> Goal:
Reproduce word for word the entries starting at the line containing "The height and width of the screenshot is (664, 2039)." and ending at the line containing "I will coord(1200,124).", with both of those lines included.

☆ ☆ ☆ ☆

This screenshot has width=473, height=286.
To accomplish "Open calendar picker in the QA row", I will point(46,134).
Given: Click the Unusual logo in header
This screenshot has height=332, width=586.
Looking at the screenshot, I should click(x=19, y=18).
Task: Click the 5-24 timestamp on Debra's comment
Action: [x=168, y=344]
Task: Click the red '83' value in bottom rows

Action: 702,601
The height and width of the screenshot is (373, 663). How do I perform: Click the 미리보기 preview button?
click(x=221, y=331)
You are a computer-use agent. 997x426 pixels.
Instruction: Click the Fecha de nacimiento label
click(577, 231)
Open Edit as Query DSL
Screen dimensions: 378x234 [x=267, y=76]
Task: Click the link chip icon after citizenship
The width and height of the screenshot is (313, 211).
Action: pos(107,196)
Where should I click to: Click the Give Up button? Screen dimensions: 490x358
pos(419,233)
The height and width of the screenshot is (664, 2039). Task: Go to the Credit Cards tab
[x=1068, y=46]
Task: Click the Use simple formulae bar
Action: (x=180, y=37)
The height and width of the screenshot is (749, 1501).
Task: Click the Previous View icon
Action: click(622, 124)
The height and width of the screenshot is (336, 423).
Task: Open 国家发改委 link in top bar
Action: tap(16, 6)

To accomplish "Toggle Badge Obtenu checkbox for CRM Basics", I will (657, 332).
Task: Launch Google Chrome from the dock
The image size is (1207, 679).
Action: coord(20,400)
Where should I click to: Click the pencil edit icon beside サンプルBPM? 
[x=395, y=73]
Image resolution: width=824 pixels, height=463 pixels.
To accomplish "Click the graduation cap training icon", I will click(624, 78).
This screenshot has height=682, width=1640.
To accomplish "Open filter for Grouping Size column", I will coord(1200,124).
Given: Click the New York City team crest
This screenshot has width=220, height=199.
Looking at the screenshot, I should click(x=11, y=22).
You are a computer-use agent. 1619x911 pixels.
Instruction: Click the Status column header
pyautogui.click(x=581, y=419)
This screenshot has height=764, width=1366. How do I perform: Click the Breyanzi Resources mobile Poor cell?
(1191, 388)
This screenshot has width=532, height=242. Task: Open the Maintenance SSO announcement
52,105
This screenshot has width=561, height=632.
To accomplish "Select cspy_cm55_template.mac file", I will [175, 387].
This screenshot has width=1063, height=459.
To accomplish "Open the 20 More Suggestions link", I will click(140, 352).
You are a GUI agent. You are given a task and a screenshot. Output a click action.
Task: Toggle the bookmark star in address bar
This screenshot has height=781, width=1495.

☆ ☆ ☆ ☆

> Expected output:
The height and width of the screenshot is (664, 2039). Task: Go to the Credit Cards tab
[x=1068, y=46]
Task: Click the Use simple formulae bar
Action: (x=180, y=37)
The height and width of the screenshot is (749, 1501).
Task: Click the Previous View icon
Action: click(622, 124)
The height and width of the screenshot is (336, 423).
Task: Open 国家发改委 link in top bar
Action: tap(16, 6)

To accomplish "Toggle Badge Obtenu checkbox for CRM Basics", I will (657, 332).
Task: Launch Google Chrome from the dock
The image size is (1207, 679).
Action: coord(20,400)
Where should I click to: Click the pencil edit icon beside サンプルBPM? 
[x=395, y=73]
Image resolution: width=824 pixels, height=463 pixels.
To accomplish "Click the graduation cap training icon", I will click(624, 78).
This screenshot has height=682, width=1640.
To accomplish "Open filter for Grouping Size column", I will coord(1200,124).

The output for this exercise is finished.